Dès le début, Auroville, par le biais de son Centre de recherche scientifique (CSR), a misé sur l’écologie et les énergies renouvelables. Une trentaine d’éoliennes et une centrale électrique solaire assurent une partie de l’approvisionnement énergétique de la communauté. Pour la construction des édifices du site, le CSR a perfectionné l’utilisation du ferrociment, matériau peu coûteux et très résistant. Il a également élaboré un procédé de fabrication de briques en terre compressée non cuite, moins chères, plus écologiques, plus imperméables à la mousson et antisismiques. Dans les cuisines, on a recours au biogaz, issu de la bouse de vache. Et à la Cantine solaire, qui sert quelque 700 repas par jour à un prix dérisoire, un concentrateur solaire, composé de 1 100 petits miroirs posés sur une structure en ferrociment, permet de cuisiner à la vapeur. L’agriculture y est biologique et alimente la banque de graines d’Annadana, un vaste réseau de production, de conservation et d’échange de semences en Inde et en Asie du Sud.

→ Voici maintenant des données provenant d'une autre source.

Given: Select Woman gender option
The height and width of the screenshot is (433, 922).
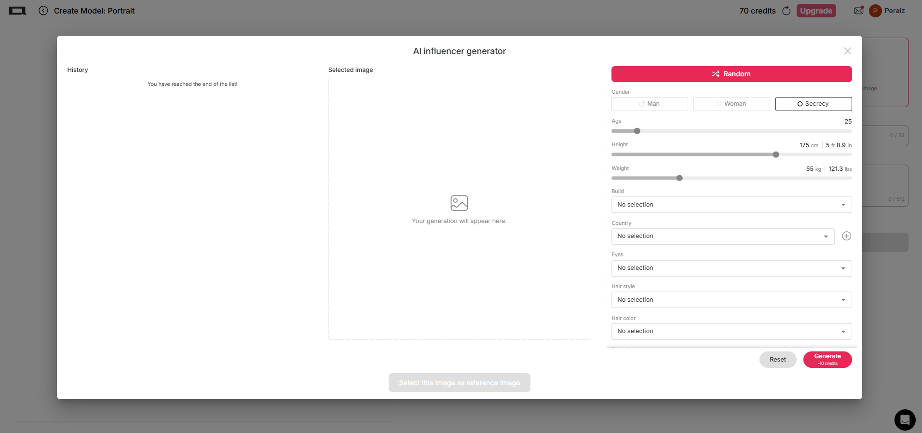Looking at the screenshot, I should pyautogui.click(x=732, y=104).
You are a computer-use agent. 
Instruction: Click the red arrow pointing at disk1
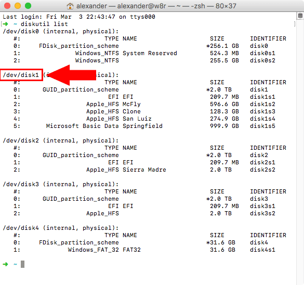[x=72, y=75]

Cette association s’est fixée pour mission d’aider les petits paysans à retrouver leur autonomie semencière, de lutter contre l’érosion de la biodiversité et de combattre la malnutrition en favorisant le développement de la culture potagère.
On l’aura compris, Auroville veut servir de modèle aux futures générations. Un modèle écologique mais aussi humain, “un pont entre le passé et l’avenir” comme il est écrit dans sa charte constitutive. “Auroville est une expérience qui continue à grandir, une aventure difficile à expliquer sans paraître prétentieux ou nébuleux”, conclut Anne, de l’équipe d’Outreach, chargée des relations avec les médias. Quant à “l’unité humaine” préconisée par la Mère, il faudra encore patienter. Car si, au départ, Auroville ne devait “appartenir à personne en particulier” mais “à toute l’humanité”, certains ont eu tôt fait de s’approprier les lieux. Après tout, la crise du logement qui rend pratiquement impossible l’installation de nouveaux venus ne révèle-t-elle pas un comportement élitiste et petit-bourgeois à mille lieues des aspirations initiales ? À trop vouloir vivre entre eux, les Aurovilliens risquent fort de transformer la belle utopie initiale en un vaste écovillage spirituel pour Occidentaux nantis en mal de destination exotique.